Reading: single word- and pseudo-word reading for disyllabic stimuli (reaction times and accuracy) as in Paulesu et al. (2001).

Elementary auditory perception: discrimination of pairs of pure tones (from the fMRI scans).

Phonology: digit span (from the WAIS-R); auditory discrimination of letter names (from the fMRI scans); spoonerisms test, digit naming and picture naming tasks (see also Paulesu et al., 2001).

“Magnocellular” and dorsal stream visual tests: contrast discrimination; speed discrimination with both low-frequency and high-frequency Gabor patches; coherent motion perception tasks.

“Cerebellar tests”: sequence motor learning task (from the fMRI scans).

A detailed description of these tasks is reported in the supplementary materials (section sm-1) or in the description of the fMRI tasks.

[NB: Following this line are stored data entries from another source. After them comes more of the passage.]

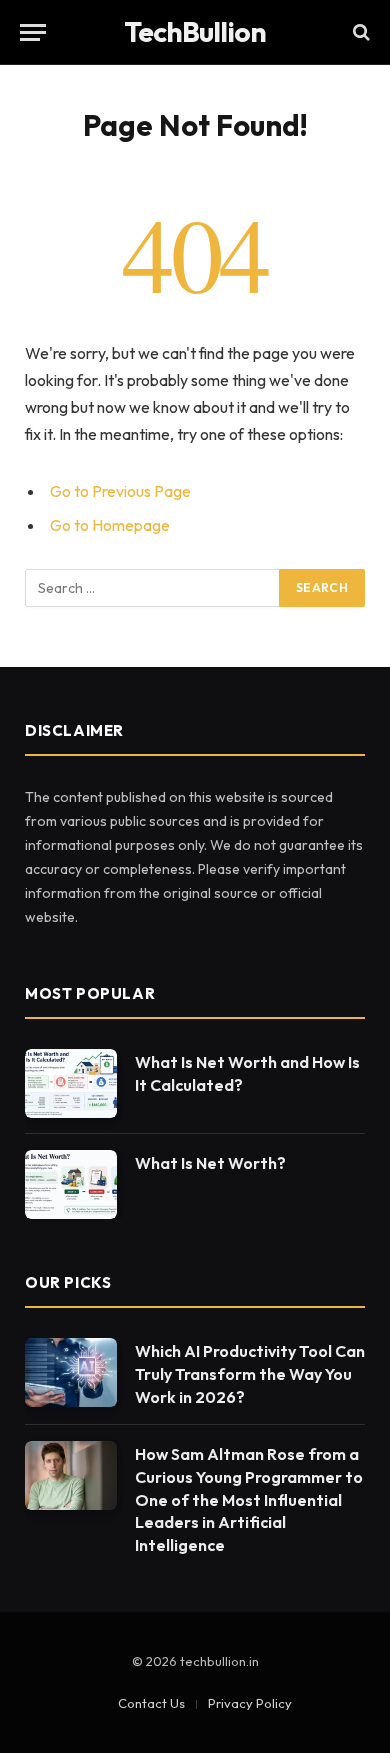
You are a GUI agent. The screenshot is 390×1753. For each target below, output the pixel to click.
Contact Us (151, 1703)
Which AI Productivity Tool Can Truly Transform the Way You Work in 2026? (250, 1374)
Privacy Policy (250, 1703)
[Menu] (33, 32)
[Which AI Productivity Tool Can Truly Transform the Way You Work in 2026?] (71, 1372)
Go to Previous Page (120, 491)
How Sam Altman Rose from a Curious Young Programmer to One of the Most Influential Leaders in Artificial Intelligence (249, 1500)
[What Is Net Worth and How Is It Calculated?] (71, 1083)
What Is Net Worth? (210, 1163)
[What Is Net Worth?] (71, 1184)
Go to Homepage (110, 525)
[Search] (359, 32)
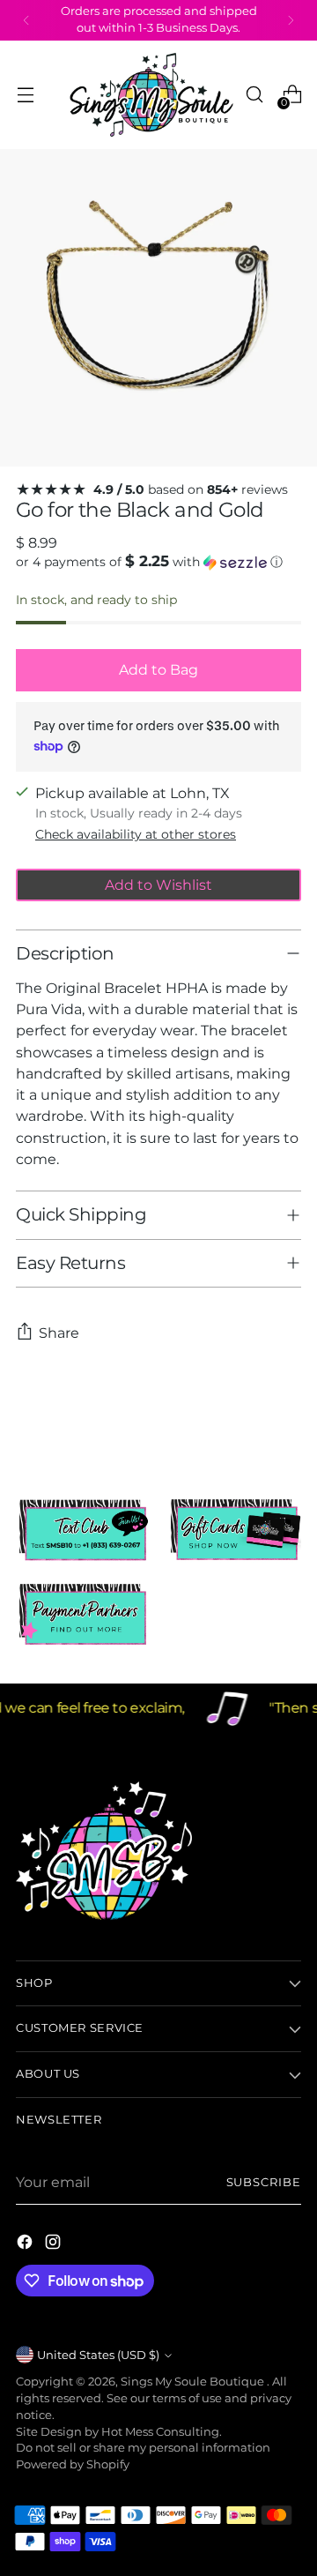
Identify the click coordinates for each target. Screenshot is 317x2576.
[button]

For all reaction time tasks the individual median of the RTs were used for further analysis.

2.3. fMRI tasks

During 4 separate fMRI scans, participants performed (1) a pseudo-word reading task, in which subjects were instructed to mentally read each bi-syllabic pseudo-word (2) an auditory letter-name rhyming task, in which subjects were instructed to respond when two letter names rhymed and, in the baseline, when two pure tones were matched for pitch (3) a visual motion stimulation task, in which subjects stared at a fixation point while a low-frequency Gabor patch was either stationary (baseline) or moving randomly across the screen (experimental condition), and finally, (4) a motor sequence learning task, in which subjects were instructed to learn a sequence of 8 key presses, receiving specific auditory feedback for correct or wrong taps. A detailed description of the tasks is reported in the supplementary materials (section sm-2, see also Danelli et al., 2013).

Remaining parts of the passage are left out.